Argentina’s president Cristina Fernandez de Kirchner has reversed a government decision to organize a “multi-religious ceremony” and will instead attend the traditional Te Deum ceremony, which commemorates important political changes that took place in Buenos Aires on May 25, 1810.
The reversal by Kirchner came after widespread criticism and the opposition of Archbishop Mario Cargnello of Salta to replace the Te Deum with a new ceremony, “breaking a tradition that dates back to 1810.”
Archbishop Cargnello said, “The Church is committed to ecumenism,” and that representatives of other religious would participate in the Te Deum.

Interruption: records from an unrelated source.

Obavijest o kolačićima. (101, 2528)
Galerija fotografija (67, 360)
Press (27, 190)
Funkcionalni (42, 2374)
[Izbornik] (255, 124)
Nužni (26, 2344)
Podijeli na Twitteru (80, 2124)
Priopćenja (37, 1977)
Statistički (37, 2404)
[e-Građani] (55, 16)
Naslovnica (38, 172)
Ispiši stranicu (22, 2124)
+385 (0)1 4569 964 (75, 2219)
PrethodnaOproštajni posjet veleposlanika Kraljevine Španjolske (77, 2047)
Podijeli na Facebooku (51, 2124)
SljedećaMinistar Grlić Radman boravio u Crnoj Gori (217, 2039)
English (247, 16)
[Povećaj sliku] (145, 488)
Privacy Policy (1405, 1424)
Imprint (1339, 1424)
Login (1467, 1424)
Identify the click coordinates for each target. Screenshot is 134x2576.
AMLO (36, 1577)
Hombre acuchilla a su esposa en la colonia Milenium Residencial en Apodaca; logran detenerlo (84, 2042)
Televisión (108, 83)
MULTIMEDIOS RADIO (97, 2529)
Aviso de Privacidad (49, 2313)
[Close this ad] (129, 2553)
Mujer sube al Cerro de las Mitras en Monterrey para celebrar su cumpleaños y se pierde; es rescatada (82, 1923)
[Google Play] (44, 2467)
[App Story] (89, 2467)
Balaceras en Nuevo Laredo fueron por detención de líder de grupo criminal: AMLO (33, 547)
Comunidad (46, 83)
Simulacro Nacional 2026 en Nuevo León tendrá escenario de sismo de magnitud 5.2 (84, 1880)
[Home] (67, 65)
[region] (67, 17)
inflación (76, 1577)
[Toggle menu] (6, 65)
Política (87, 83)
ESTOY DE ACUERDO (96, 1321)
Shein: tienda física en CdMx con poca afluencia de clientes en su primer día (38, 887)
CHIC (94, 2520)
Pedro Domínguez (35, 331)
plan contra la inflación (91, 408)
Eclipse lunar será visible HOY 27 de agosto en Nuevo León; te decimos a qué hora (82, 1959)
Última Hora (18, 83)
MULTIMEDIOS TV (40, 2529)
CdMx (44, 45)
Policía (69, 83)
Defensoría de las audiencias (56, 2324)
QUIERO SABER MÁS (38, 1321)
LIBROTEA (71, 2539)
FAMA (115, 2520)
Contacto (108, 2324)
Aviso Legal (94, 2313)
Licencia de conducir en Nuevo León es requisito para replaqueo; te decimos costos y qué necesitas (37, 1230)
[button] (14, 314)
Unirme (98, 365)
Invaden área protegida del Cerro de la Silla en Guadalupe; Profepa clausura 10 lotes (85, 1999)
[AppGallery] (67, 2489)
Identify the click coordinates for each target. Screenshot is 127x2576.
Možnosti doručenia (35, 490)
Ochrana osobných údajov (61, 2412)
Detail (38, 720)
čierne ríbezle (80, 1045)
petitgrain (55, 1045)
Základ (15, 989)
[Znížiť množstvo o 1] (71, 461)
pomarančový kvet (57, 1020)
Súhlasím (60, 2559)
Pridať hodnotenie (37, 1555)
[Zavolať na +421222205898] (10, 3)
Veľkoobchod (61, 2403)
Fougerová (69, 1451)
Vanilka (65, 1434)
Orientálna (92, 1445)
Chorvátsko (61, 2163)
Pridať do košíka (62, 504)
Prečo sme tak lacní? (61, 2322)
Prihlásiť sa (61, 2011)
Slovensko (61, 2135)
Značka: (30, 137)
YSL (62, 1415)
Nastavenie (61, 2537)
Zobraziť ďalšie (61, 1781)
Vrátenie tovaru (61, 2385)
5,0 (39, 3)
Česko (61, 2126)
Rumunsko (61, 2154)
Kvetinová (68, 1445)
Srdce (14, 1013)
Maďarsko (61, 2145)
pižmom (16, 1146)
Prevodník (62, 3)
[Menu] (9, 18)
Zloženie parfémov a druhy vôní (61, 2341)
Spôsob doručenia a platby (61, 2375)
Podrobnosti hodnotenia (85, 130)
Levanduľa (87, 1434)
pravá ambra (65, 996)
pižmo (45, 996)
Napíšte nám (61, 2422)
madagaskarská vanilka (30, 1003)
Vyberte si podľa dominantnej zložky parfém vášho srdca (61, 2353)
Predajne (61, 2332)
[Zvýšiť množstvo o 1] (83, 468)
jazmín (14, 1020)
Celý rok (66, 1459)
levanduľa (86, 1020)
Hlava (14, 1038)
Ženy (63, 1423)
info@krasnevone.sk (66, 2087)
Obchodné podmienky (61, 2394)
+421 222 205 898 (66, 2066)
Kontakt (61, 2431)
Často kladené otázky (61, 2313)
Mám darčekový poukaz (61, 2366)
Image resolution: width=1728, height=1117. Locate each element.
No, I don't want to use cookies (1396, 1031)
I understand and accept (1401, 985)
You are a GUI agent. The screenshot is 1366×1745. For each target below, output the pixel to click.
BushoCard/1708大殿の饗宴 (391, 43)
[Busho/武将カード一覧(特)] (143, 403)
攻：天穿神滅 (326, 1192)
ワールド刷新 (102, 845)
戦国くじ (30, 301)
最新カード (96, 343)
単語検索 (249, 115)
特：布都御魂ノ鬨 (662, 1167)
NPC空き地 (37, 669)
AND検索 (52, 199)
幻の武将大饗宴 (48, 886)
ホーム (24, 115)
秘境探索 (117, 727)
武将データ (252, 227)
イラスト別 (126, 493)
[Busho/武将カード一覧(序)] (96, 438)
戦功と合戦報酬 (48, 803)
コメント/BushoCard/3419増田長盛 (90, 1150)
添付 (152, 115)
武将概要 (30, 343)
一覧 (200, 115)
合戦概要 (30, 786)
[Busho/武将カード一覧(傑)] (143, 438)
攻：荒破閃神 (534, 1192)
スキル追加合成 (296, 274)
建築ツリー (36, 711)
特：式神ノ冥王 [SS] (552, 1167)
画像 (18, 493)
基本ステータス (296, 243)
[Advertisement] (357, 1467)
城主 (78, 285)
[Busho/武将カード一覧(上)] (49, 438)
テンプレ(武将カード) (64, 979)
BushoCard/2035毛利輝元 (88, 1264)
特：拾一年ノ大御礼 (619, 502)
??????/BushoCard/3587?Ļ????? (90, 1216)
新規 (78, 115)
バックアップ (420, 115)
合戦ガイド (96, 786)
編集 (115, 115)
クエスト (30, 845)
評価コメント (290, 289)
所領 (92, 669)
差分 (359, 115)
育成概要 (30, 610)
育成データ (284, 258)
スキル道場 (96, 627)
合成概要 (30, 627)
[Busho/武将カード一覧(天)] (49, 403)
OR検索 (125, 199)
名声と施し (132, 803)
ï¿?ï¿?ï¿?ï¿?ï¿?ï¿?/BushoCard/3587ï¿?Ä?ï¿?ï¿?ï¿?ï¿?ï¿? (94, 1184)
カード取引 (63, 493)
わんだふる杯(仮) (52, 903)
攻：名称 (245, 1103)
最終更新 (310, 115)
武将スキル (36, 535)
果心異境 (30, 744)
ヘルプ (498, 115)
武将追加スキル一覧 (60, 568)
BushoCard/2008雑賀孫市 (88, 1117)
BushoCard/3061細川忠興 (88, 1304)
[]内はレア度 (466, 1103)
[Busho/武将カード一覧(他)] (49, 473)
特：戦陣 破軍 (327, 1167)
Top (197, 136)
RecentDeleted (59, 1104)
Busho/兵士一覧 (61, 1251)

The president of campus ministry in Buenos Aires, Father Guillermo Marco, said that although the ceremony will go forward, the government’s proposal to move the traditional ceremony to another city reveals “a profound ignorance of what is being celebrated,” as May 25 marks events that took place specifically in Buenos Aires, when there was still no national government.
Some government officials said there was “no reason to sit down (in the Cathedral of Buenos Aires) to listen to [Cardinal] Bergoglio challenge them,” and in order to avoid possible criticism, they decided to hold the ceremony in Salta. However, they don’t know “what Archbishop Cargnello will say,” the prelate noted.
Argentinean historian Jose Ignacio Garcia Hamilton also weighed in on the controversy, saying, “May 25 is a Buenos Aires holiday. It does not have national import.” “The Te Deum has always been held in the capital. Now they want to move it to Salta because Kirchner is always trying to make new enemies,” he said.